**Material for this task:**
---*---

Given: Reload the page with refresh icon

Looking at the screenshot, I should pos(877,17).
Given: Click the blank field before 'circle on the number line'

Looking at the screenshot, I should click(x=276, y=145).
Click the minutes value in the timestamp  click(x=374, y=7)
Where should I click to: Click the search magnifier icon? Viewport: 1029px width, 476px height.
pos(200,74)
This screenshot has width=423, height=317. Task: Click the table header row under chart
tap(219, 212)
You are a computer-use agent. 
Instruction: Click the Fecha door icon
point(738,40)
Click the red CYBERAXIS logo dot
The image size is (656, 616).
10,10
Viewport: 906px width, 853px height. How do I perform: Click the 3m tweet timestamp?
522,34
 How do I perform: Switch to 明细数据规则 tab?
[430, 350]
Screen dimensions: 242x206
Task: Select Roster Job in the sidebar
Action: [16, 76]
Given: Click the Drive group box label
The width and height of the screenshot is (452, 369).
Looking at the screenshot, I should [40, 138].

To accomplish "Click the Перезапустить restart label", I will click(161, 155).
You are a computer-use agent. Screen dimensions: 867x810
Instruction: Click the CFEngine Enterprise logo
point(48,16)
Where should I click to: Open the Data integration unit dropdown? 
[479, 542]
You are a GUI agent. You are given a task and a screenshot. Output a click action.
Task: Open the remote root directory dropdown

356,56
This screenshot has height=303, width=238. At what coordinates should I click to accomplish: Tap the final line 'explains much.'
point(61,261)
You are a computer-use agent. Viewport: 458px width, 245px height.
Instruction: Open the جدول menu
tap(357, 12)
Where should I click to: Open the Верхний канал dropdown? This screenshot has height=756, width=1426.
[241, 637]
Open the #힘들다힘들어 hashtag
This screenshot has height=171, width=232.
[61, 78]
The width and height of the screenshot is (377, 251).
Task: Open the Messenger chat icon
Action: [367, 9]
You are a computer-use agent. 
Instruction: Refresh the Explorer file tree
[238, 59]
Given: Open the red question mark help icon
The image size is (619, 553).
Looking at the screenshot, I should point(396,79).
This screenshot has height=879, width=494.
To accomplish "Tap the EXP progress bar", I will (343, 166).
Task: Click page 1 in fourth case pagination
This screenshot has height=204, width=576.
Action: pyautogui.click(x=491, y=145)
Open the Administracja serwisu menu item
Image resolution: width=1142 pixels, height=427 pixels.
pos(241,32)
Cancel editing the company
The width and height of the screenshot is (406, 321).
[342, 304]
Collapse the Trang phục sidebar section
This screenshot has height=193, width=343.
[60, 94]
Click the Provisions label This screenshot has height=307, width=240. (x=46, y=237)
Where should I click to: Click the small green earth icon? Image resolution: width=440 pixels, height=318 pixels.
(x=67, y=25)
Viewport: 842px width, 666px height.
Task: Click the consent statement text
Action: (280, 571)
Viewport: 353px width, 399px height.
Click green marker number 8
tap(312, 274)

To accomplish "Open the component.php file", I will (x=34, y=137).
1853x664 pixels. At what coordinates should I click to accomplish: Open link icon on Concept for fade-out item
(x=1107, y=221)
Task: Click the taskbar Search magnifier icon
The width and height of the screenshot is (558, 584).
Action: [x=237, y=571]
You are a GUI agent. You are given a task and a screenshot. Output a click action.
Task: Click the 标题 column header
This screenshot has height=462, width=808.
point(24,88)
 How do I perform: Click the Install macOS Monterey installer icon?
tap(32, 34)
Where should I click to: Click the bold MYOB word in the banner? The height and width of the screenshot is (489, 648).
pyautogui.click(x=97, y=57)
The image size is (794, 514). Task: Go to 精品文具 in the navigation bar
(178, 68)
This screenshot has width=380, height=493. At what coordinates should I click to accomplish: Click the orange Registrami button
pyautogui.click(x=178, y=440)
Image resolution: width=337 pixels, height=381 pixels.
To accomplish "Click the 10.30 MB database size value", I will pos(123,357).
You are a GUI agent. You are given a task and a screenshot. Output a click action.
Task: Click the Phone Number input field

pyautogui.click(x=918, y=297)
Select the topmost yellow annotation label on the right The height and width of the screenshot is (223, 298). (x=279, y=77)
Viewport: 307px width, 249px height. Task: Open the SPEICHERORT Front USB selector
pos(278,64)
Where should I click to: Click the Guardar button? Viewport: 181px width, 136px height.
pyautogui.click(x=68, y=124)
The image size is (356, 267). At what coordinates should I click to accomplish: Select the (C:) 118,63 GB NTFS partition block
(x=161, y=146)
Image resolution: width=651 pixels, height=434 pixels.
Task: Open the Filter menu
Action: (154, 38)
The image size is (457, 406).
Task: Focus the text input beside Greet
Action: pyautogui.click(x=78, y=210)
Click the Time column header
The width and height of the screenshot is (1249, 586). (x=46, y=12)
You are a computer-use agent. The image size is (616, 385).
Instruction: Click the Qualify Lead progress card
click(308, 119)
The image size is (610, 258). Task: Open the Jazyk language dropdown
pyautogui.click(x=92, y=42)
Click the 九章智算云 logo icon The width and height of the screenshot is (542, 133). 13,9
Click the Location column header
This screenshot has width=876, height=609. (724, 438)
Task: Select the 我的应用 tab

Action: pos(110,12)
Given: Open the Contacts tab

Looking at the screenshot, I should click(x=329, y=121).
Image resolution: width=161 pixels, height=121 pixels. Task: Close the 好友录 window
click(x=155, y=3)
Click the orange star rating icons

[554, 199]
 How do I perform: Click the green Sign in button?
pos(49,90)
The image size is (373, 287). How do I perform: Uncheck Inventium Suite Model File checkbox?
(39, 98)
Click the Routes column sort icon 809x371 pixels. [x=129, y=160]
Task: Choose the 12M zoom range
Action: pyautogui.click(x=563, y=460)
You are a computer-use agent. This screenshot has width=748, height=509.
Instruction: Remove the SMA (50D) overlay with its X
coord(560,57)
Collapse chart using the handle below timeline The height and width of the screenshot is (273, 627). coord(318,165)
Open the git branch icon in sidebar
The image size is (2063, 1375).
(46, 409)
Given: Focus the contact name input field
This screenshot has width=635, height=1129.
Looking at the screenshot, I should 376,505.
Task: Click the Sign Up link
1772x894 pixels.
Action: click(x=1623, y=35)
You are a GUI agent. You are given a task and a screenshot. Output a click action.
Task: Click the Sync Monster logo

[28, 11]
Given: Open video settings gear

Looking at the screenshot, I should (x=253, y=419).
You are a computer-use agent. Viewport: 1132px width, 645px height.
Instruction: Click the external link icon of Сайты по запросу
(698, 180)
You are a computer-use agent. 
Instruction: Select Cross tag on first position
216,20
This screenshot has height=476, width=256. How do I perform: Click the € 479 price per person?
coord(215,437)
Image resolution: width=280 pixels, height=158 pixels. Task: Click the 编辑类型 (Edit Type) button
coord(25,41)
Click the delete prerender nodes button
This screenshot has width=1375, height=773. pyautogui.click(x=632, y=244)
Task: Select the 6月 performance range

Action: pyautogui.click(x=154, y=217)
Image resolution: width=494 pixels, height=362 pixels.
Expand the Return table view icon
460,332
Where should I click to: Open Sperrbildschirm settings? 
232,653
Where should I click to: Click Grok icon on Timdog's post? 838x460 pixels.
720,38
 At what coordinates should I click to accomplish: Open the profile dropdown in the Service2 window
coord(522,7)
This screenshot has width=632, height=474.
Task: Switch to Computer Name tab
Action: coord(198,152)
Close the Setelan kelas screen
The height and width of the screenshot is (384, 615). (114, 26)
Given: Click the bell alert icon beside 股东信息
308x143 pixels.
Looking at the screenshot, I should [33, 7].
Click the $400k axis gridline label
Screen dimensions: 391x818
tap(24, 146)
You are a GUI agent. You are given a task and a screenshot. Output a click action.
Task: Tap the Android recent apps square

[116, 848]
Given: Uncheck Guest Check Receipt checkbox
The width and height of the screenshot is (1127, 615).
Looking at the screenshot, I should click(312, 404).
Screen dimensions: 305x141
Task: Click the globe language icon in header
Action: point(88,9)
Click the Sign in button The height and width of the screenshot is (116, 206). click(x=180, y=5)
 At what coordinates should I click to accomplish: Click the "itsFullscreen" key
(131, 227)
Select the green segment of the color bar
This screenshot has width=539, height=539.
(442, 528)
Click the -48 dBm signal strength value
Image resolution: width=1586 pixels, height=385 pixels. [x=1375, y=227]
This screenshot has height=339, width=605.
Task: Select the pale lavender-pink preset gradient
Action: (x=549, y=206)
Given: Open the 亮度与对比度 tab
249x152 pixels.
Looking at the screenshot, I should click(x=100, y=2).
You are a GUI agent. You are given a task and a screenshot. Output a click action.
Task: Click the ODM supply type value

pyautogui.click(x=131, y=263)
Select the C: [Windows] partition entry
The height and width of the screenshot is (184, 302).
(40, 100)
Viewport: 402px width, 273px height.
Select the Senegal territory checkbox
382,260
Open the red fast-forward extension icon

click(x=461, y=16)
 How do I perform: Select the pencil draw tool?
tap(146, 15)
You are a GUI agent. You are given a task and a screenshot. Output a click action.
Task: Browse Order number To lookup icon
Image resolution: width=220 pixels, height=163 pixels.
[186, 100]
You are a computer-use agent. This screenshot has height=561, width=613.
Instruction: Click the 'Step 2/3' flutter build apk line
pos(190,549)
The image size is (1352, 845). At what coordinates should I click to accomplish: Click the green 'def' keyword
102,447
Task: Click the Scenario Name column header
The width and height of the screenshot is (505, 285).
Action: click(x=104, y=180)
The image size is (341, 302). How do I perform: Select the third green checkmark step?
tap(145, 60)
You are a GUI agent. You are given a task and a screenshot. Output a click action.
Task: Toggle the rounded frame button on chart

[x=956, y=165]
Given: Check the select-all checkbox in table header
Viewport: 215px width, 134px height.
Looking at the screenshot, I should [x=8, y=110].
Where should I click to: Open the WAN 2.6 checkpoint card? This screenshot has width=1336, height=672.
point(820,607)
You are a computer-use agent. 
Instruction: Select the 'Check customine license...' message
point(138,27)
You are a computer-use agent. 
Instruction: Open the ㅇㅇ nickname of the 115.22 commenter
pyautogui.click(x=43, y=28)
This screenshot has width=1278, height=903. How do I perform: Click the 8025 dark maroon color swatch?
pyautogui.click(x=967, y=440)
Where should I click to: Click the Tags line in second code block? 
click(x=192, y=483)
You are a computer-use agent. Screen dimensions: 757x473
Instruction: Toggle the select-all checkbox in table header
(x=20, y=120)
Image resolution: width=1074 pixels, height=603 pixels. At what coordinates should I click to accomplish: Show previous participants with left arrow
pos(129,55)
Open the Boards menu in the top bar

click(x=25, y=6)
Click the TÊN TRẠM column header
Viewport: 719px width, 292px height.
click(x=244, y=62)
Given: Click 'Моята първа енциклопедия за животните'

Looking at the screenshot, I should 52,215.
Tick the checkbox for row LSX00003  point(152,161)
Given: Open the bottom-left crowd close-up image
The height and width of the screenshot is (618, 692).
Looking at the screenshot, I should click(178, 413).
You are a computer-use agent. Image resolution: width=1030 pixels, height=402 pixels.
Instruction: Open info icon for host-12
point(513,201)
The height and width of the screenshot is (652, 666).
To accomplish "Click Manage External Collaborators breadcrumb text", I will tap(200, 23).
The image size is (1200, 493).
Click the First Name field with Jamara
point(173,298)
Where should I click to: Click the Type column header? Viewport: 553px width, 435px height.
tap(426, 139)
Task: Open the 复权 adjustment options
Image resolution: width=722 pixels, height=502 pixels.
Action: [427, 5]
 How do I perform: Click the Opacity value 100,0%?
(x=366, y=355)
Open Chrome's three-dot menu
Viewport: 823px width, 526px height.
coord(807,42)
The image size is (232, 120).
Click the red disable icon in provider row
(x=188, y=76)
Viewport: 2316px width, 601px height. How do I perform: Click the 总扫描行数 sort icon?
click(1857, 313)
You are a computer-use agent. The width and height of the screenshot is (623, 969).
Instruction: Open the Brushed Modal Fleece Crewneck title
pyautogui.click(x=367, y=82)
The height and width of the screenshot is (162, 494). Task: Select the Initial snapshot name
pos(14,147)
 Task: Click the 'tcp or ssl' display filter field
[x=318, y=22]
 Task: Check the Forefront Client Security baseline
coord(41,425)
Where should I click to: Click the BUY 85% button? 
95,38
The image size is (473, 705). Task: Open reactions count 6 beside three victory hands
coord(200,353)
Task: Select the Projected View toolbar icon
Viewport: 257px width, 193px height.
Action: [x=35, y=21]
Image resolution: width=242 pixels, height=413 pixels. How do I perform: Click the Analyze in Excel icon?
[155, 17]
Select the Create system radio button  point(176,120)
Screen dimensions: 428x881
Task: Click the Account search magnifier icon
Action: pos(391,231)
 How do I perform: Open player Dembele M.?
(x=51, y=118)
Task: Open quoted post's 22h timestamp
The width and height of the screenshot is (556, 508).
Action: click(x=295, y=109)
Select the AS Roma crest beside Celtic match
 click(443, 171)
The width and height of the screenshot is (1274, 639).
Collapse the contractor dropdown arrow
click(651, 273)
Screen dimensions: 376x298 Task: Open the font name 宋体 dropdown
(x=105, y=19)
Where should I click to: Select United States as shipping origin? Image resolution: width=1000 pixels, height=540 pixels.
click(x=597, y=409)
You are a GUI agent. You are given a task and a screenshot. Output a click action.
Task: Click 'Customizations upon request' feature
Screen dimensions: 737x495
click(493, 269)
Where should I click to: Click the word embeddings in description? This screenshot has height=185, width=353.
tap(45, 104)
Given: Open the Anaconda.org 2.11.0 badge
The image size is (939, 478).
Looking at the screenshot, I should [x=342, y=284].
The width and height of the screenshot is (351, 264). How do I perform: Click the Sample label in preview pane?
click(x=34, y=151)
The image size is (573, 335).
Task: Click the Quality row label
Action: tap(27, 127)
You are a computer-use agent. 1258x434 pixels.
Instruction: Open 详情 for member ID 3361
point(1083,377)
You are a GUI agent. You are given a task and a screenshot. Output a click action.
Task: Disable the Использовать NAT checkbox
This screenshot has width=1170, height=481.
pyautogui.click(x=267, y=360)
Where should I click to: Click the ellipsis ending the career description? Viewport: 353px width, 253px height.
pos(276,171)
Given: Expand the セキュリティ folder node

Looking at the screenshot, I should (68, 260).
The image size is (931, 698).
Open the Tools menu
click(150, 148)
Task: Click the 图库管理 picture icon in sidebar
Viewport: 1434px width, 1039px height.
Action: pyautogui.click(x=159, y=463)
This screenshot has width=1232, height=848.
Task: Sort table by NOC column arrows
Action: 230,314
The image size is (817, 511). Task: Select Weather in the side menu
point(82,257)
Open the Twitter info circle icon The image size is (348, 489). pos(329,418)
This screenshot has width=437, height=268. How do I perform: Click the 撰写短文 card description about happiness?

---*---

**What is needed:**
Note each line above that holds "will", then copy all of them.

**Result for this exercise:**
To accomplish "Click the Перезапустить restart label", I will click(161, 155).
To accomplish "Tap the EXP progress bar", I will (343, 166).
To accomplish "Open the component.php file", I will (x=34, y=137).
To accomplish "Click the 10.30 MB database size value", I will pos(123,357).
To accomplish "Click Manage External Collaborators breadcrumb text", I will tap(200, 23).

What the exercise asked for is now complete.